Try it —
Go through the entries below and write each one out exactly.

# # # # #

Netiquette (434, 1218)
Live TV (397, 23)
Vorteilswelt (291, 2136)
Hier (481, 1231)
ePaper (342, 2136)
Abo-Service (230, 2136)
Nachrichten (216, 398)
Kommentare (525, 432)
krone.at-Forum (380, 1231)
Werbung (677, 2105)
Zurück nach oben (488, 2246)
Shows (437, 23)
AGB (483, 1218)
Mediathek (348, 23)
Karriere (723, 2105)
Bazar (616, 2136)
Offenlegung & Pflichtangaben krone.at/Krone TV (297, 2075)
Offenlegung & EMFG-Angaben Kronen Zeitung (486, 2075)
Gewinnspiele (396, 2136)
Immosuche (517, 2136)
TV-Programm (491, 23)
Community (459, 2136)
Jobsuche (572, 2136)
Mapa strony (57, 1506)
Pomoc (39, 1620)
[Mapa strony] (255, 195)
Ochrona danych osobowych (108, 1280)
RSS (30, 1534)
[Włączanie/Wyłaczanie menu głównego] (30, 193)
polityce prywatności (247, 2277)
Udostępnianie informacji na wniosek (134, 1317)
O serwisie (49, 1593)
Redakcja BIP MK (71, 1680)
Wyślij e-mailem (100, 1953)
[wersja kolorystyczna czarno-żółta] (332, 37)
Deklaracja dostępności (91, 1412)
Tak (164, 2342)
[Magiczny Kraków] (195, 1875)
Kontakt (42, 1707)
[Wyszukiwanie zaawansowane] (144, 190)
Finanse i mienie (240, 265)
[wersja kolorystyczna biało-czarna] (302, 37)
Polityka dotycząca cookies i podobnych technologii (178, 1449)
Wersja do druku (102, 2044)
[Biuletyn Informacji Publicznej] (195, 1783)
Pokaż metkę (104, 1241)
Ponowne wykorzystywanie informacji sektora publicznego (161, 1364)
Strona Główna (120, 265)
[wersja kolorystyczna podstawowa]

# # # # #

Answer box —
Netiquette (434, 1218)
Live TV (397, 23)
Vorteilswelt (291, 2136)
Hier (481, 1231)
ePaper (342, 2136)
Abo-Service (230, 2136)
Nachrichten (216, 398)
Kommentare (525, 432)
krone.at-Forum (380, 1231)
Werbung (677, 2105)
Zurück nach oben (488, 2246)
Shows (437, 23)
AGB (483, 1218)
Mediathek (348, 23)
Karriere (723, 2105)
Bazar (616, 2136)
Offenlegung & Pflichtangaben krone.at/Krone TV (297, 2075)
Offenlegung & EMFG-Angaben Kronen Zeitung (486, 2075)
Gewinnspiele (396, 2136)
Immosuche (517, 2136)
TV-Programm (491, 23)
Community (459, 2136)
Jobsuche (572, 2136)
Mapa strony (57, 1506)
Pomoc (39, 1620)
[Mapa strony] (255, 195)
Ochrona danych osobowych (108, 1280)
RSS (30, 1534)
[Włączanie/Wyłaczanie menu głównego] (30, 193)
polityce prywatności (247, 2277)
Udostępnianie informacji na wniosek (134, 1317)
O serwisie (49, 1593)
Redakcja BIP MK (71, 1680)
Wyślij e-mailem (100, 1953)
[wersja kolorystyczna czarno-żółta] (332, 37)
Deklaracja dostępności (91, 1412)
Tak (164, 2342)
[Magiczny Kraków] (195, 1875)
Kontakt (42, 1707)
[Wyszukiwanie zaawansowane] (144, 190)
Finanse i mienie (240, 265)
[wersja kolorystyczna biało-czarna] (302, 37)
Polityka dotycząca cookies i podobnych technologii (178, 1449)
Wersja do druku (102, 2044)
[Biuletyn Informacji Publicznej] (195, 1783)
Pokaż metkę (104, 1241)
Ponowne wykorzystywanie informacji sektora publicznego (161, 1364)
Strona Główna (120, 265)
[wersja kolorystyczna podstawowa]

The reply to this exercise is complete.